Copy the complete listing that follows, letter for letter.

──────── Supplied information ────────

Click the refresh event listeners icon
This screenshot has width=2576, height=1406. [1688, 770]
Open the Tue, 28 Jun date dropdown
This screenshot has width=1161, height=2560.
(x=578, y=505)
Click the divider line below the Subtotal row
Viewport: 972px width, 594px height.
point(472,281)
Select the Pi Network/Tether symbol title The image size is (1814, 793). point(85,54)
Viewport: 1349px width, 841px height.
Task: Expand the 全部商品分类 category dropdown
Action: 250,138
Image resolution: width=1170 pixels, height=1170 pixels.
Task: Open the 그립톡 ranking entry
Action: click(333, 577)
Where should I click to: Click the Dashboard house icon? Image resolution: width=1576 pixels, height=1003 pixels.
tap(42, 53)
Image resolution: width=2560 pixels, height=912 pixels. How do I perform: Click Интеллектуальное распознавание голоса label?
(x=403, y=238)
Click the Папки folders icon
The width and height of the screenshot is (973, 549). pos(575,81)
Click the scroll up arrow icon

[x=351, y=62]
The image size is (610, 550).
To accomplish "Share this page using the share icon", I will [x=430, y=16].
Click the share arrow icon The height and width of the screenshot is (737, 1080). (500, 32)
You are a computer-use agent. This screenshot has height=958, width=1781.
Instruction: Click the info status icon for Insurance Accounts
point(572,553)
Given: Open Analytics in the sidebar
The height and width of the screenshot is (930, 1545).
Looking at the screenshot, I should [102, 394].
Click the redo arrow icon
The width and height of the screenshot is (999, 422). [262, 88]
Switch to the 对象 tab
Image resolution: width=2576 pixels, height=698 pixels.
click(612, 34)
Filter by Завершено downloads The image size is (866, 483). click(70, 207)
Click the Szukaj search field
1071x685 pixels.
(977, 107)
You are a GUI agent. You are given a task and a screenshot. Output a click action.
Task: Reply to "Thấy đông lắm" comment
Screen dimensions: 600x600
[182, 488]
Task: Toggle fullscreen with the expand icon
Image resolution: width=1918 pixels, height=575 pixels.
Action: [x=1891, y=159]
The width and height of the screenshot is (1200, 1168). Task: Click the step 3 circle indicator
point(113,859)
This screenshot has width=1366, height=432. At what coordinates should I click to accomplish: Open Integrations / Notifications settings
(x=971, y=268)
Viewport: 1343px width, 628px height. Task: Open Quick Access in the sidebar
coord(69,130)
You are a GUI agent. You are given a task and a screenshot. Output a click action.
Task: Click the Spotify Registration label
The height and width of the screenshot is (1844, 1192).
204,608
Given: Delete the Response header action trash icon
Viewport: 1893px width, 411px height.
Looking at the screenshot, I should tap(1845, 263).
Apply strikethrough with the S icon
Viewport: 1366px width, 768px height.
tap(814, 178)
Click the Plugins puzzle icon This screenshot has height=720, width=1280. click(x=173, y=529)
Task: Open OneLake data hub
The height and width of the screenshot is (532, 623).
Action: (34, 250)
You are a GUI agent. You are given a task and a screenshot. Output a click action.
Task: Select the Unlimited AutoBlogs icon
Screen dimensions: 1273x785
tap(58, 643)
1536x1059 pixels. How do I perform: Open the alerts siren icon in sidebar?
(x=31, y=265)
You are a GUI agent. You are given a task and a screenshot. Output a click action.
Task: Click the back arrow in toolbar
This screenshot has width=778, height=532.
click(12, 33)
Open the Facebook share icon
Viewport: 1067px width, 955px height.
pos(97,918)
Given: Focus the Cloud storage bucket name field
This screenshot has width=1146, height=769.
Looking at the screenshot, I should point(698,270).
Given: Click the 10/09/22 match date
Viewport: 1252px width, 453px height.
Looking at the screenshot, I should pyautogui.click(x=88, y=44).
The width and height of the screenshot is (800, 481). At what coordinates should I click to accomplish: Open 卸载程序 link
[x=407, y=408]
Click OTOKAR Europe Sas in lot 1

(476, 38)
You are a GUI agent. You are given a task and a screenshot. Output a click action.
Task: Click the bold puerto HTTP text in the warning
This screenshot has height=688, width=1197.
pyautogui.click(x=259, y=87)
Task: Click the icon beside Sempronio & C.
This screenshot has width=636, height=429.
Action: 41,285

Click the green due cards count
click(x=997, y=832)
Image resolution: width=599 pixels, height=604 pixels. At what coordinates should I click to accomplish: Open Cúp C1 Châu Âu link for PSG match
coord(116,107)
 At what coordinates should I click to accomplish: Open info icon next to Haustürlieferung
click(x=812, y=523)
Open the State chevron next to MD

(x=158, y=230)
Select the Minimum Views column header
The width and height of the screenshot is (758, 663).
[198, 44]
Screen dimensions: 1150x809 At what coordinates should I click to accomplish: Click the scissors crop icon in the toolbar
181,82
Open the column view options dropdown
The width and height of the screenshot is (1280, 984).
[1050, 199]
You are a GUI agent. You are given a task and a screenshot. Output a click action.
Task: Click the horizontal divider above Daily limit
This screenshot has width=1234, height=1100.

────────

**Solution for this task:**
Click the refresh event listeners icon
This screenshot has width=2576, height=1406. [1688, 770]
Open the Tue, 28 Jun date dropdown
This screenshot has width=1161, height=2560.
(x=578, y=505)
Click the divider line below the Subtotal row
Viewport: 972px width, 594px height.
point(472,281)
Select the Pi Network/Tether symbol title The image size is (1814, 793). point(85,54)
Viewport: 1349px width, 841px height.
Task: Expand the 全部商品分类 category dropdown
Action: 250,138
Image resolution: width=1170 pixels, height=1170 pixels.
Task: Open the 그립톡 ranking entry
Action: click(333, 577)
Where should I click to: Click the Dashboard house icon? Image resolution: width=1576 pixels, height=1003 pixels.
tap(42, 53)
Image resolution: width=2560 pixels, height=912 pixels. How do I perform: Click Интеллектуальное распознавание голоса label?
(x=403, y=238)
Click the Папки folders icon
The width and height of the screenshot is (973, 549). pos(575,81)
Click the scroll up arrow icon

[x=351, y=62]
The image size is (610, 550).
To accomplish "Share this page using the share icon", I will [x=430, y=16].
Click the share arrow icon The height and width of the screenshot is (737, 1080). (500, 32)
You are a computer-use agent. This screenshot has height=958, width=1781.
Instruction: Click the info status icon for Insurance Accounts
point(572,553)
Given: Open Analytics in the sidebar
The height and width of the screenshot is (930, 1545).
Looking at the screenshot, I should [102, 394].
Click the redo arrow icon
The width and height of the screenshot is (999, 422). [262, 88]
Switch to the 对象 tab
Image resolution: width=2576 pixels, height=698 pixels.
click(612, 34)
Filter by Завершено downloads The image size is (866, 483). click(70, 207)
Click the Szukaj search field
1071x685 pixels.
(977, 107)
You are a GUI agent. You are given a task and a screenshot. Output a click action.
Task: Reply to "Thấy đông lắm" comment
Screen dimensions: 600x600
[182, 488]
Task: Toggle fullscreen with the expand icon
Image resolution: width=1918 pixels, height=575 pixels.
Action: [x=1891, y=159]
The width and height of the screenshot is (1200, 1168). Task: Click the step 3 circle indicator
point(113,859)
This screenshot has width=1366, height=432. At what coordinates should I click to accomplish: Open Integrations / Notifications settings
(x=971, y=268)
Viewport: 1343px width, 628px height. Task: Open Quick Access in the sidebar
coord(69,130)
You are a GUI agent. You are given a task and a screenshot. Output a click action.
Task: Click the Spotify Registration label
The height and width of the screenshot is (1844, 1192).
204,608
Given: Delete the Response header action trash icon
Viewport: 1893px width, 411px height.
Looking at the screenshot, I should tap(1845, 263).
Apply strikethrough with the S icon
Viewport: 1366px width, 768px height.
tap(814, 178)
Click the Plugins puzzle icon This screenshot has height=720, width=1280. click(x=173, y=529)
Task: Open OneLake data hub
The height and width of the screenshot is (532, 623).
Action: (34, 250)
You are a GUI agent. You are given a task and a screenshot. Output a click action.
Task: Select the Unlimited AutoBlogs icon
Screen dimensions: 1273x785
tap(58, 643)
1536x1059 pixels. How do I perform: Open the alerts siren icon in sidebar?
(x=31, y=265)
You are a GUI agent. You are given a task and a screenshot. Output a click action.
Task: Click the back arrow in toolbar
This screenshot has width=778, height=532.
click(12, 33)
Open the Facebook share icon
Viewport: 1067px width, 955px height.
pos(97,918)
Given: Focus the Cloud storage bucket name field
This screenshot has width=1146, height=769.
Looking at the screenshot, I should point(698,270).
Given: Click the 10/09/22 match date
Viewport: 1252px width, 453px height.
Looking at the screenshot, I should pyautogui.click(x=88, y=44).
The width and height of the screenshot is (800, 481). At what coordinates should I click to accomplish: Open 卸载程序 link
[x=407, y=408]
Click OTOKAR Europe Sas in lot 1

(476, 38)
You are a GUI agent. You are given a task and a screenshot. Output a click action.
Task: Click the bold puerto HTTP text in the warning
This screenshot has height=688, width=1197.
pyautogui.click(x=259, y=87)
Task: Click the icon beside Sempronio & C.
This screenshot has width=636, height=429.
Action: 41,285

Click the green due cards count
click(x=997, y=832)
Image resolution: width=599 pixels, height=604 pixels. At what coordinates should I click to accomplish: Open Cúp C1 Châu Âu link for PSG match
coord(116,107)
 At what coordinates should I click to accomplish: Open info icon next to Haustürlieferung
click(x=812, y=523)
Open the State chevron next to MD

(x=158, y=230)
Select the Minimum Views column header
The width and height of the screenshot is (758, 663).
[198, 44]
Screen dimensions: 1150x809 At what coordinates should I click to accomplish: Click the scissors crop icon in the toolbar
181,82
Open the column view options dropdown
The width and height of the screenshot is (1280, 984).
[1050, 199]
You are a GUI agent. You are given a task and a screenshot. Output a click action.
Task: Click the horizontal divider above Daily limit
This screenshot has width=1234, height=1100.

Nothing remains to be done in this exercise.